‘Little Death’ Star Jena Malone Explains Why Her ‘Number One Favorite Activity’ Is Working With First-Time Filmmakers | Video

Sundance 2024: The actress tells TheWrap about working with music video director Jack Begert on his debut feature

Being an actor since she was a child, Jena Malone has been on her fair share of film sets. And what she’s learned is that working with first-time filmmakers is what she enjoys the most.

“I think, throughout my career, my number one favorite activity is working with first-time filmmakers that have a very unique vision,” Malone explained. “And [who] support innovation and clumsy emotion, and have just a unique perspective on humanity, you know?”

As his first feature film, Begert admitted at TheWrap’s Sundance Portrait and Interview Studio presented by NFP that it started “just as a bit of a writing experiment,” and evolved from there into a short film and, eventually, into this feature. For Malone, working on this film was “amazing.”

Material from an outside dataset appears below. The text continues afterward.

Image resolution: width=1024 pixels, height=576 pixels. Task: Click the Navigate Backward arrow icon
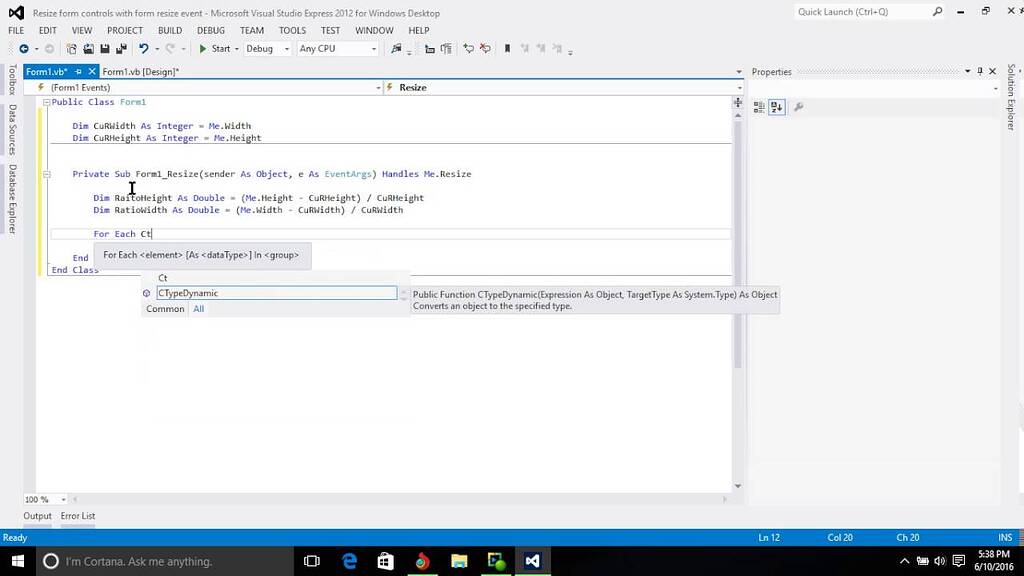click(x=22, y=48)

Malone stars in music video director Jack Begert’s debut feature “Little Death,” running as part of Sundance’s program this year. Begert has become known for his unique use of visual effects, working with huge artists including Kendrick Lamar, SZA, Dominic Fike, Olivia Rodrigo, Flying Lotus, and Doja Cat, among others.

Begert’s film, which he co-wrote with Dani Goffstein, follows a screenwriter’s (David Schwimmer) midlife crisis, along with a pair of taco truck entrepreneurs (Talia Ryder and Dominic Fike) who are addicted to opioids. Eventually, the trio collide and “Little Death” centers on their “efforts to find meaning and connection while struggling against the fickleness of fate and the illusion of free will.” (Of course, his signature visual effects are in there, too).

Malone noted that she didn’t “work that long” on this particular project, but felt Begert “did an amazing job,” especially when it came to allowing his actors to try things.

As Malone’s co-star Talia Ryder recalled, it was Begert’s “attention to detail and his commitment to his vision,” combined with his flexibility, that drew her to “Little Death.”

“I feel like a lot of times I’d come in with an idea, or something I wanted to try, or something very small and random that was important to me, but I felt that it would be big for my character and Jack was just always down to roll with it,” Ryder said.

“It’s a unique thing when a first-time filmmaker is not intimidated by that experience,” Malone added. “Because the longer you make films, you realize what a gift it is, to be able to be working with actors [who] have [the] faculty to make choices, you know?”

She continued, “I think that, sometimes, when it’s your first time, it’s a little like, ‘Ooh, what do we do? How do I make this fit into my script?’ But I feel like it’s also a sign of flexibility and curiosity and good work.”

“Little Death” is a sales title at Sundance.